### TEXTO DE ESTUDO ###

Já a categorização como direita dissidente parece remeter para um questionamento do próprio paradigma liberal que marcou o nascimento dos Estados Unidos, ao considerar que o liberalismo esgotou os seus recursos ou que foi o próprio liberalismo a produzir o atual estado de coisas. A direita dissidente assume, assim, uma dimensão política iliberal, e é nesse sentido que a Alt-Right (a direita alternativa) foi durante muito tempo a sua referência, com os seus fundamentos nativistas e as suas ligações a Richard B. Spencer e à Breitbar News. Steven Bannon terá sido a ligação entre esta direita e o primeiro Donald Trump, com associação a posicionamentos conspiratórios, como a Q-Anon, e a grupos paramilitares, como os Oath Keepers, que teriam estado envolvidos nos tumultos de 6 de janeiro.

### DADOS RECOLHIDOS ###

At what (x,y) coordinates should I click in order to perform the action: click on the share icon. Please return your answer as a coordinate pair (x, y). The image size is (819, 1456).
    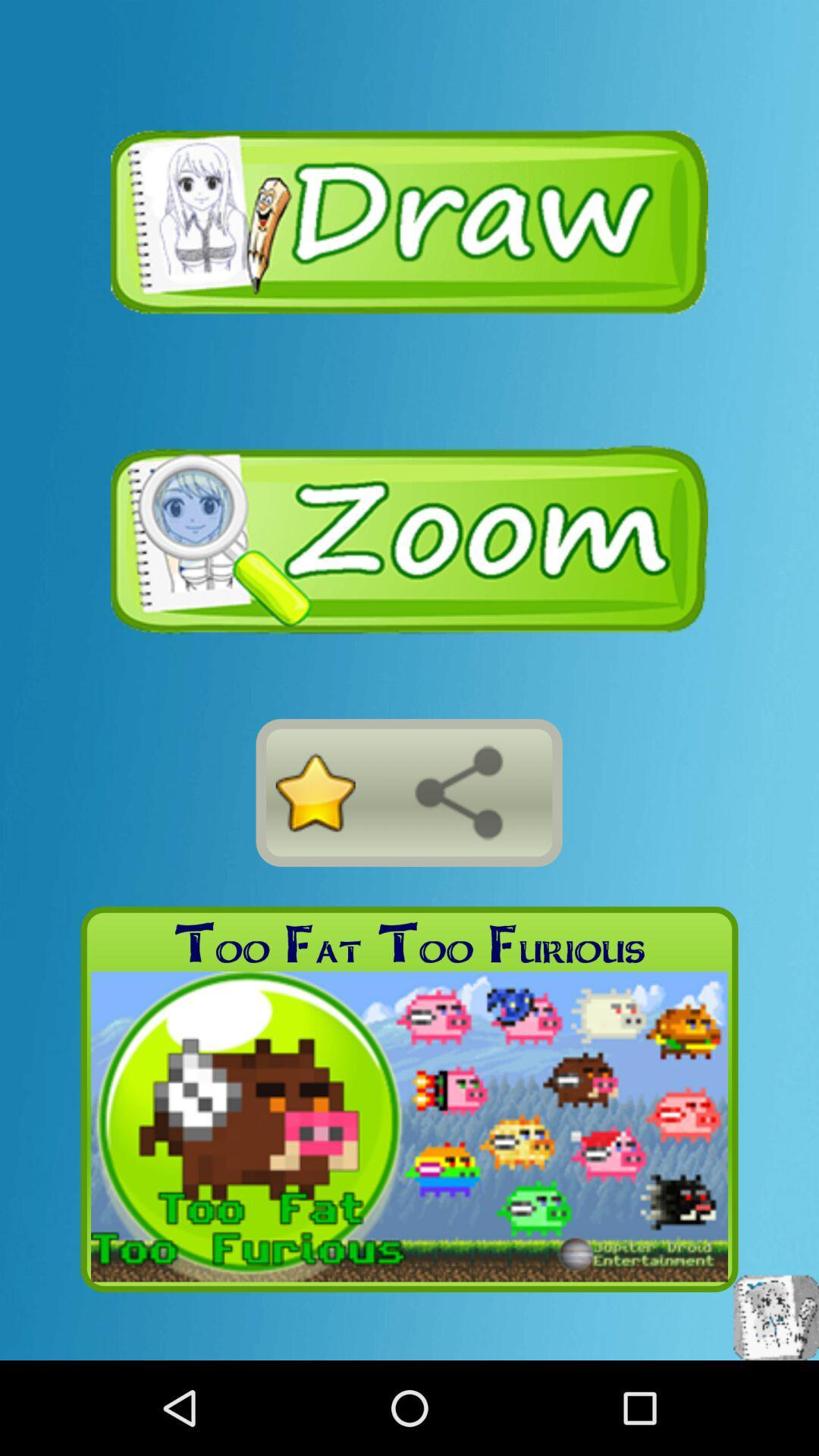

###

**TAREFA 1**
Traduza para inglês esta frase do texto sobre a direita dissidente: "Já a categorização como direita dissidente parece remeter para um questionamento do próprio paradigma liberal que marcou o nascimento dos Estados Unidos, ao considerar que o liberalismo esgotou os seus recursos ou que foi o próprio liberalismo a produzir o atual estado de coisas."
**TAREFA 2**
Transcreva do texto sobre a direita dissidente o trecho que começa em "Já a categorização" e termina em "6 de janeiro.".
Não é preciso usar o material.

**RESPOSTA 1**
The categorization as the dissident right, on the other hand, seems to point to a questioning of the very liberal paradigm that marked the birth of the United States, by holding that liberalism has exhausted its resources or that it was liberalism itself that produced the current state of affairs.

**RESPOSTA 2**
Já a categorização como direita dissidente parece remeter para um questionamento do próprio paradigma liberal que marcou o nascimento dos Estados Unidos, ao considerar que o liberalismo esgotou os seus recursos ou que foi o próprio liberalismo a produzir o atual estado de coisas. A direita dissidente assume, assim, uma dimensão política iliberal, e é nesse sentido que a Alt-Right (a direita alternativa) foi durante muito tempo a sua referência, com os seus fundamentos nativistas e as suas ligações a Richard B. Spencer e à Breitbar News. Steven Bannon terá sido a ligação entre esta direita e o primeiro Donald Trump, com associação a posicionamentos conspiratórios, como a Q-Anon, e a grupos paramilitares, como os Oath Keepers, que teriam estado envolvidos nos tumultos de 6 de janeiro.